(Data entries)
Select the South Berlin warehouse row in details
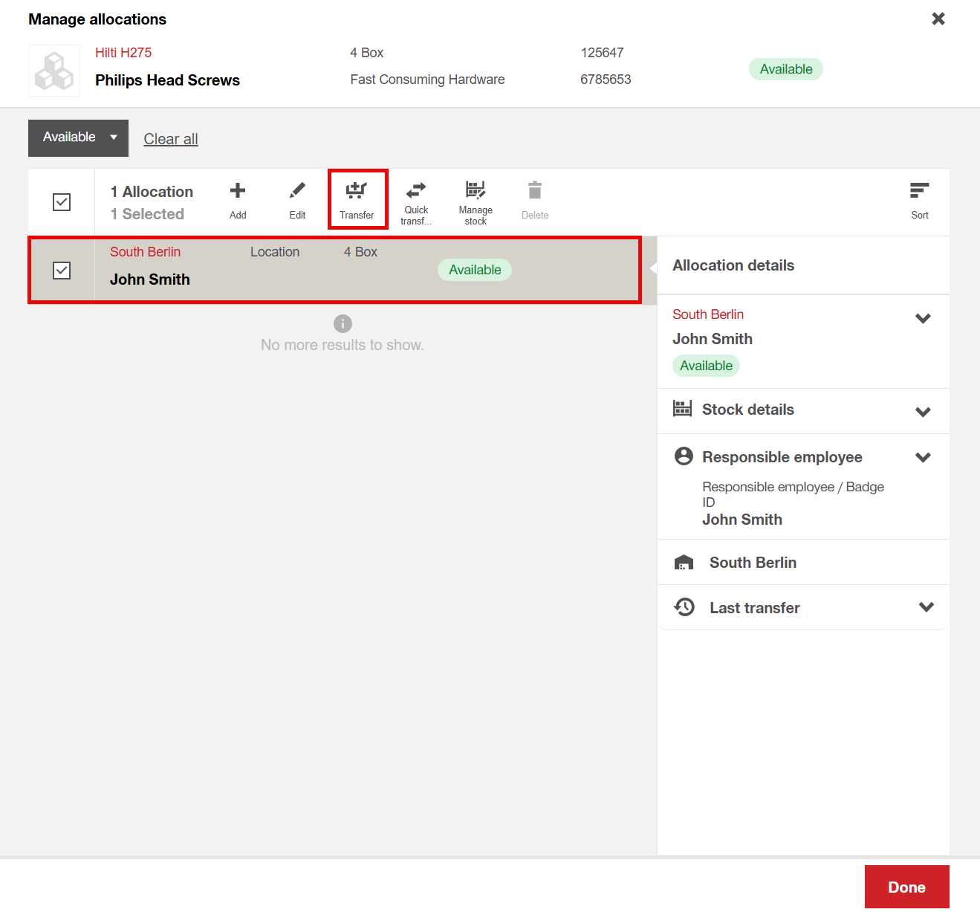The height and width of the screenshot is (912, 980). (752, 563)

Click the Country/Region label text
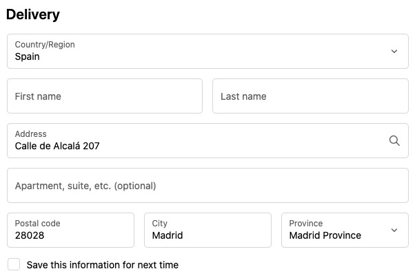(x=45, y=45)
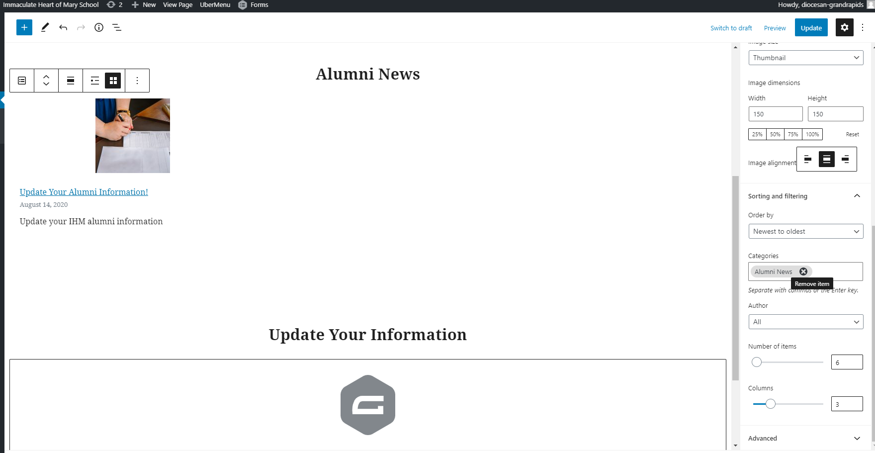875x453 pixels.
Task: Click the Columns slider handle
Action: (x=771, y=404)
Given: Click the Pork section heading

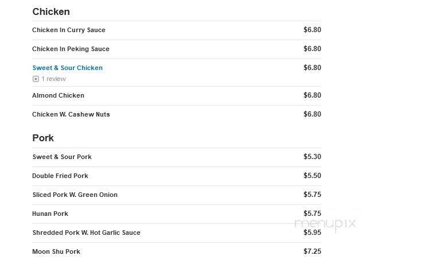Looking at the screenshot, I should coord(43,138).
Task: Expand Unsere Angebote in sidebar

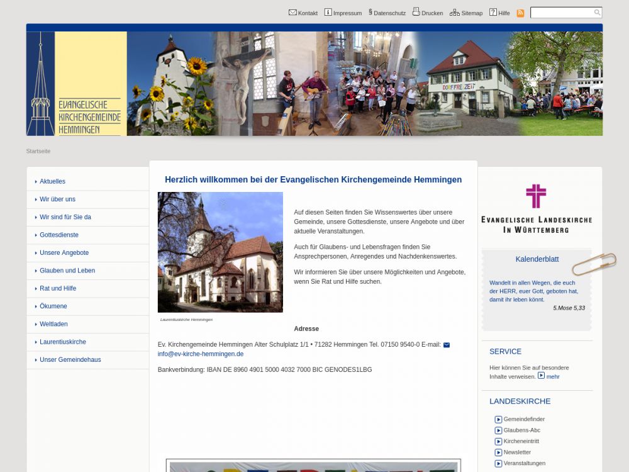Action: (64, 252)
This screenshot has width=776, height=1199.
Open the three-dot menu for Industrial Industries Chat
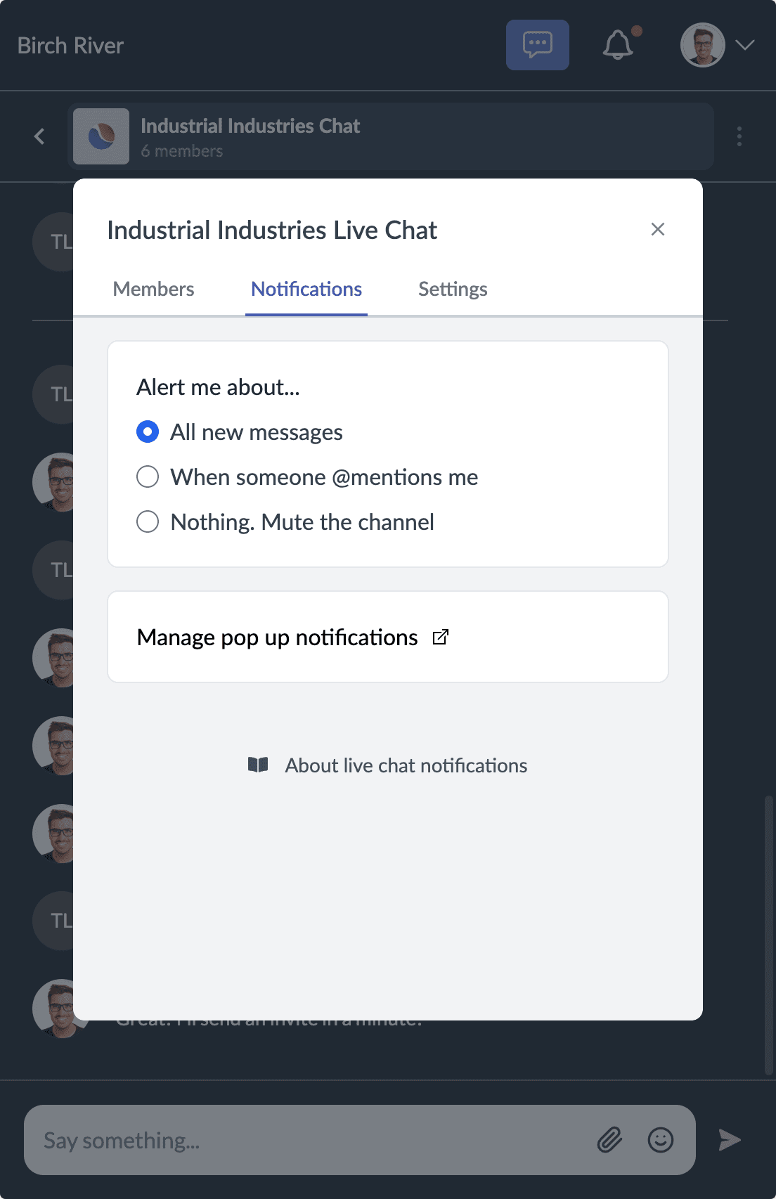tap(739, 136)
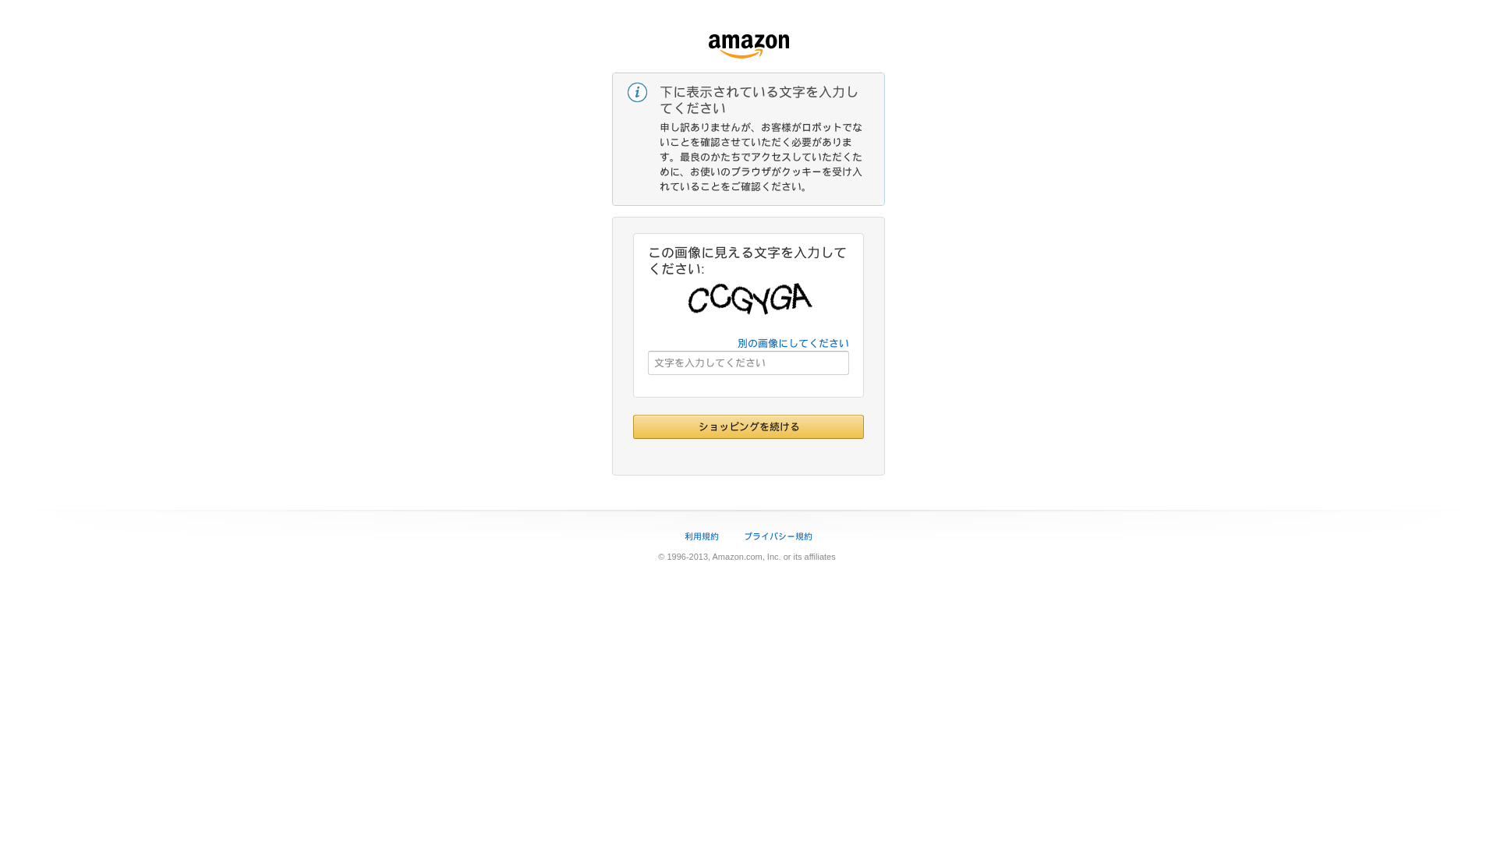1497x842 pixels.
Task: Click the paragraph starting 申し訳ありませんが
Action: click(761, 157)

### Exercise goal
What is needed is an exact repetition of every line from the line with "Open the three-dot" to the end of the data above, both ends included, with no pictures.

### Written response
Open the three-dot menu for Industrial Industries Chat
tap(739, 136)
1497x842 pixels.
Task: Click the paragraph starting 申し訳ありませんが
Action: click(761, 157)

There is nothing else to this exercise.